**Your assignment:**
Exactly the lines from the one containing "Remove the Activity date field" through the one containing "Task: Switch to the Facebook browser tab" in the listing below are to be copied, with the pictures left out.

====== Extracted entries

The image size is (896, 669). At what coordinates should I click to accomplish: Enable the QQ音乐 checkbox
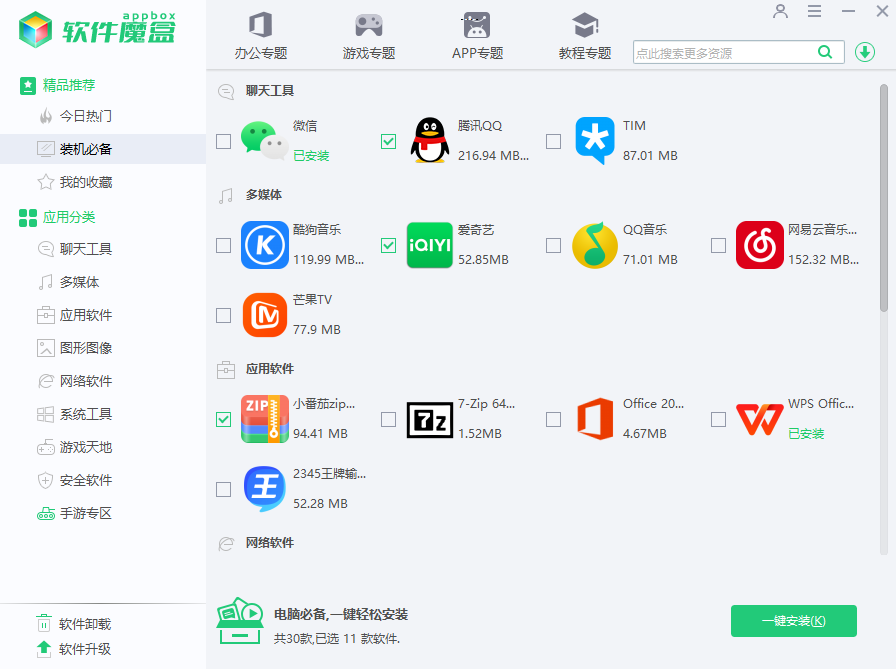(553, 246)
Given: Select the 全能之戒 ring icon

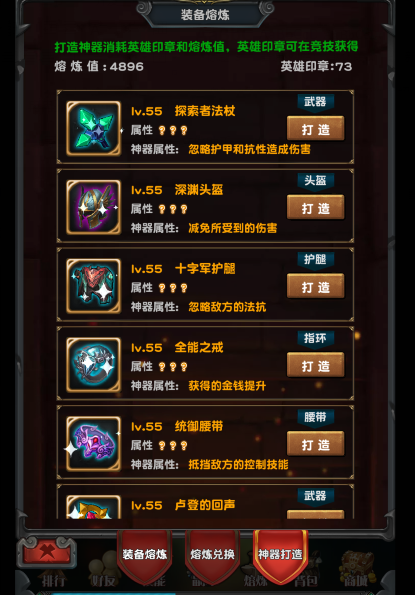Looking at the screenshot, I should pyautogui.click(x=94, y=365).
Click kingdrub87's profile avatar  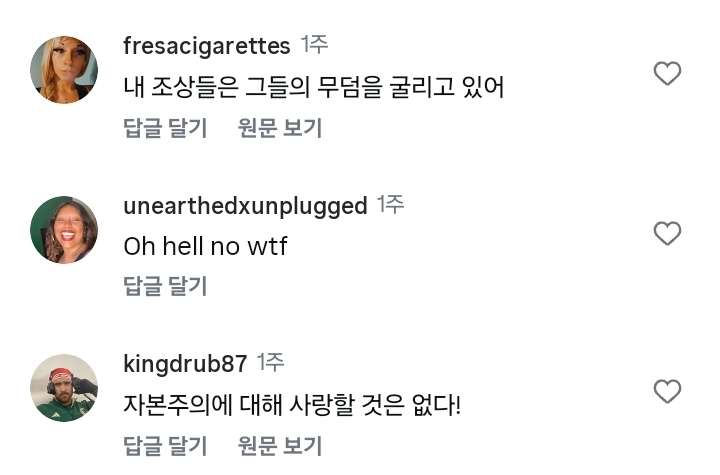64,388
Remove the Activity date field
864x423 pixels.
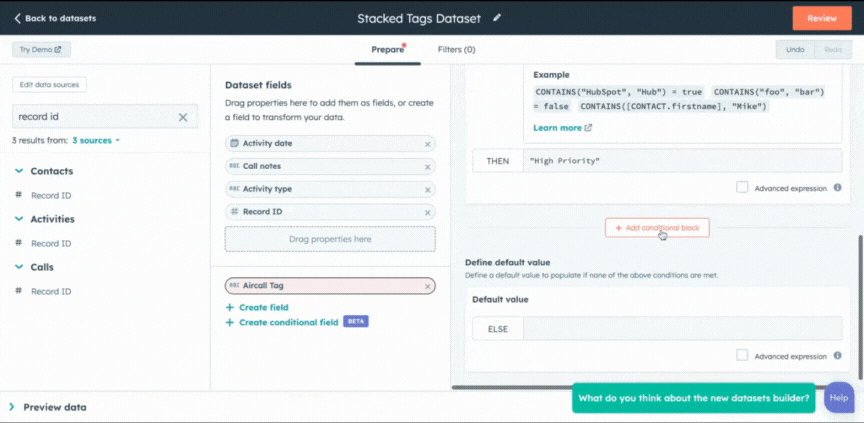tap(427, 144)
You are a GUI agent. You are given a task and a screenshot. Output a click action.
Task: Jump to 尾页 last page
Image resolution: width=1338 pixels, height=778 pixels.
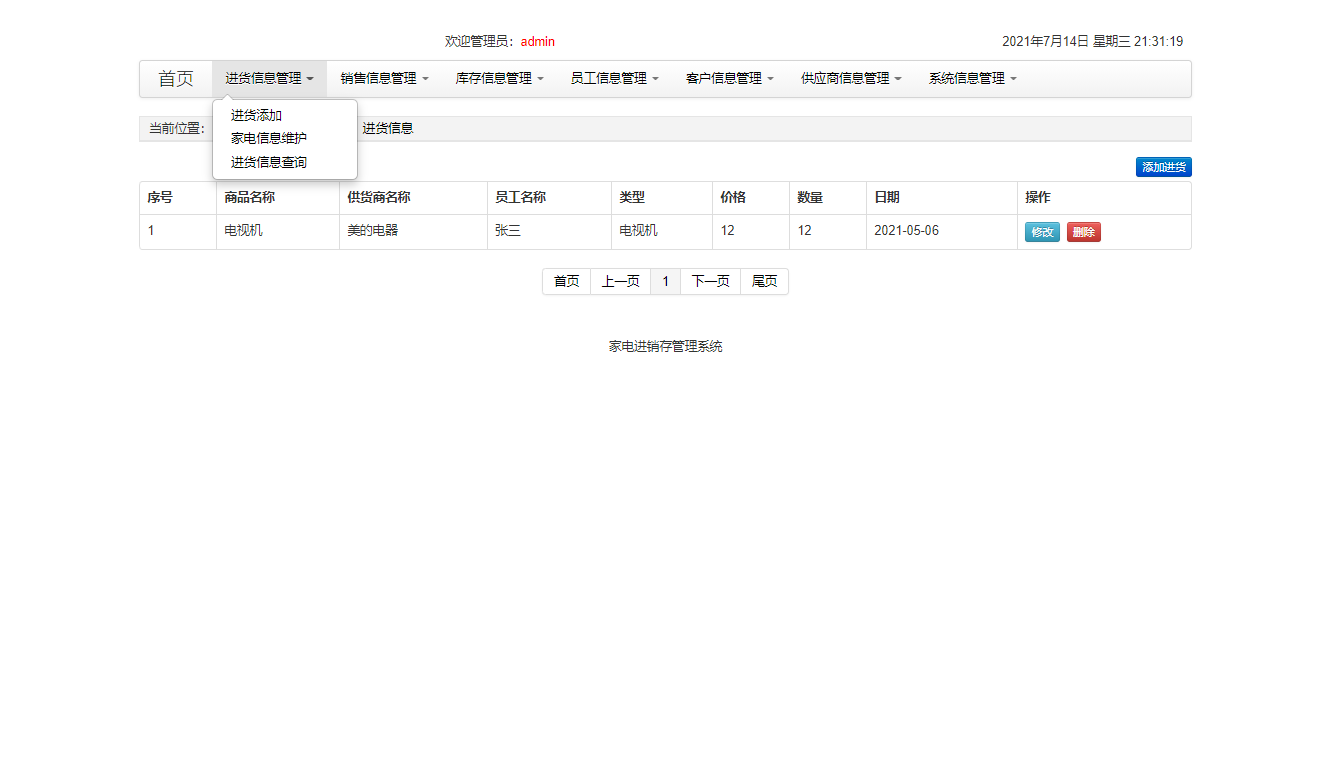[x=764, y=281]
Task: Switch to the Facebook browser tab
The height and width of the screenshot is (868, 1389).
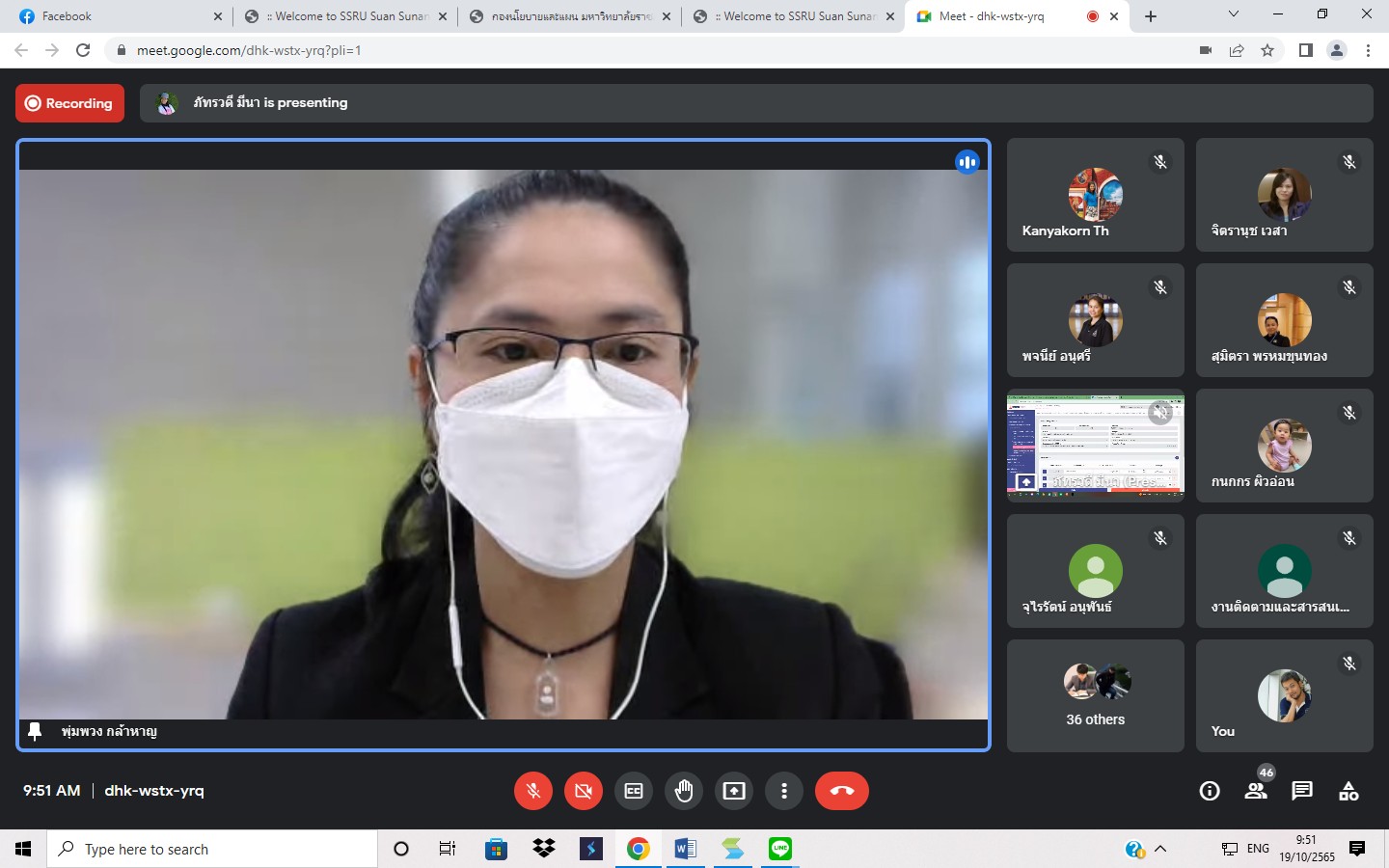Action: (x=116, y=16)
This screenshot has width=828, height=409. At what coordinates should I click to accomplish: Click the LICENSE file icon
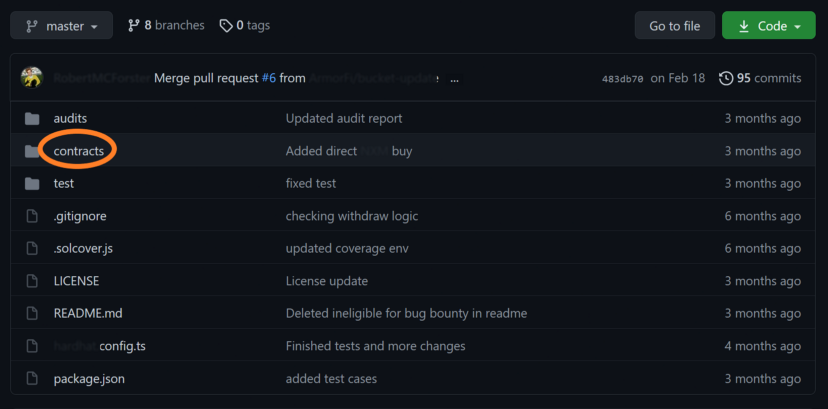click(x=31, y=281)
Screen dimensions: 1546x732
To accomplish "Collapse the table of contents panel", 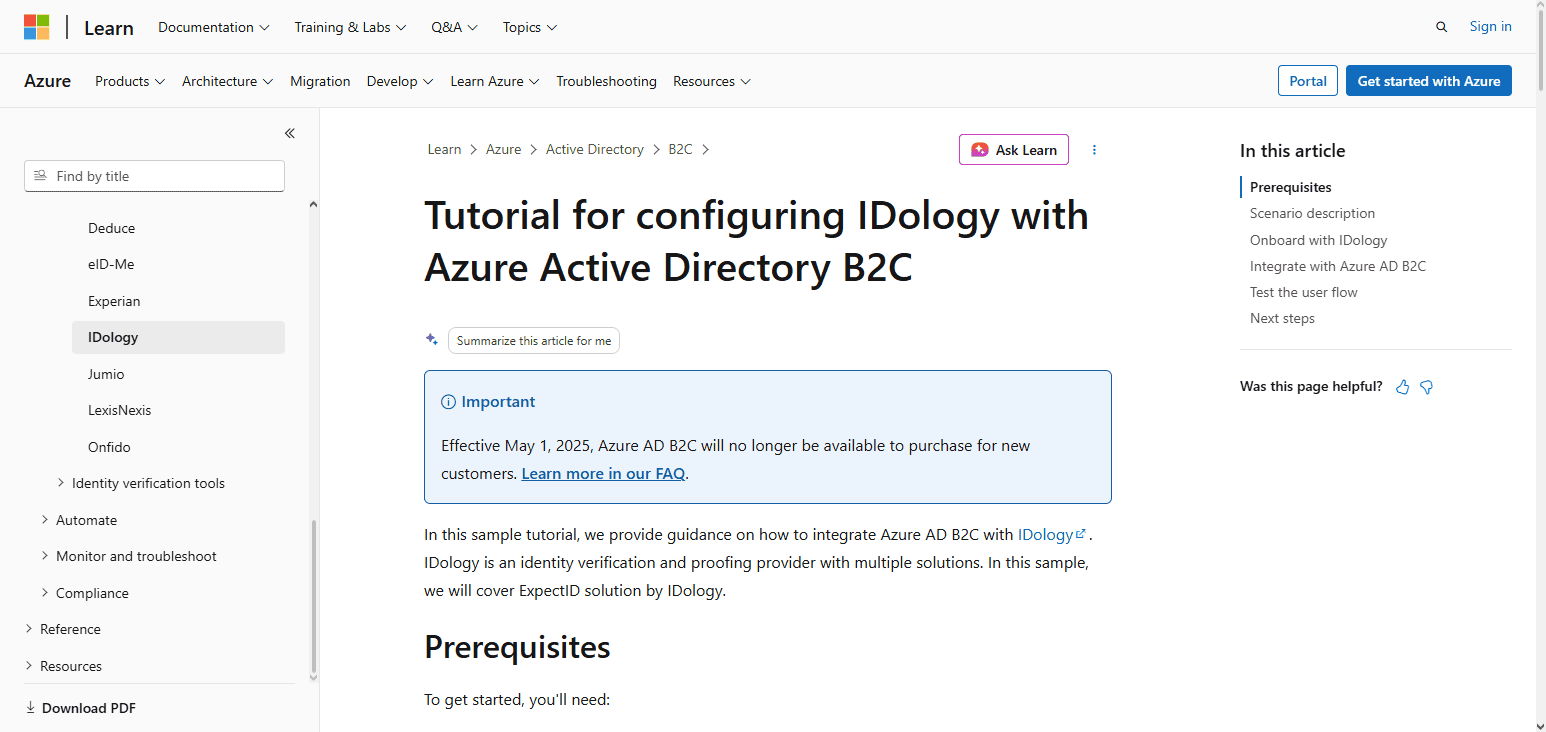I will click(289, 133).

============

**Written answer:**
Remove the Activity date field
864x423 pixels.
tap(427, 144)
You are a GUI agent. You are given a task and a screenshot. Output a click action.
Task: Jump to 尾页 last page
Image resolution: width=1338 pixels, height=778 pixels.
[x=764, y=281]
Task: Switch to the Facebook browser tab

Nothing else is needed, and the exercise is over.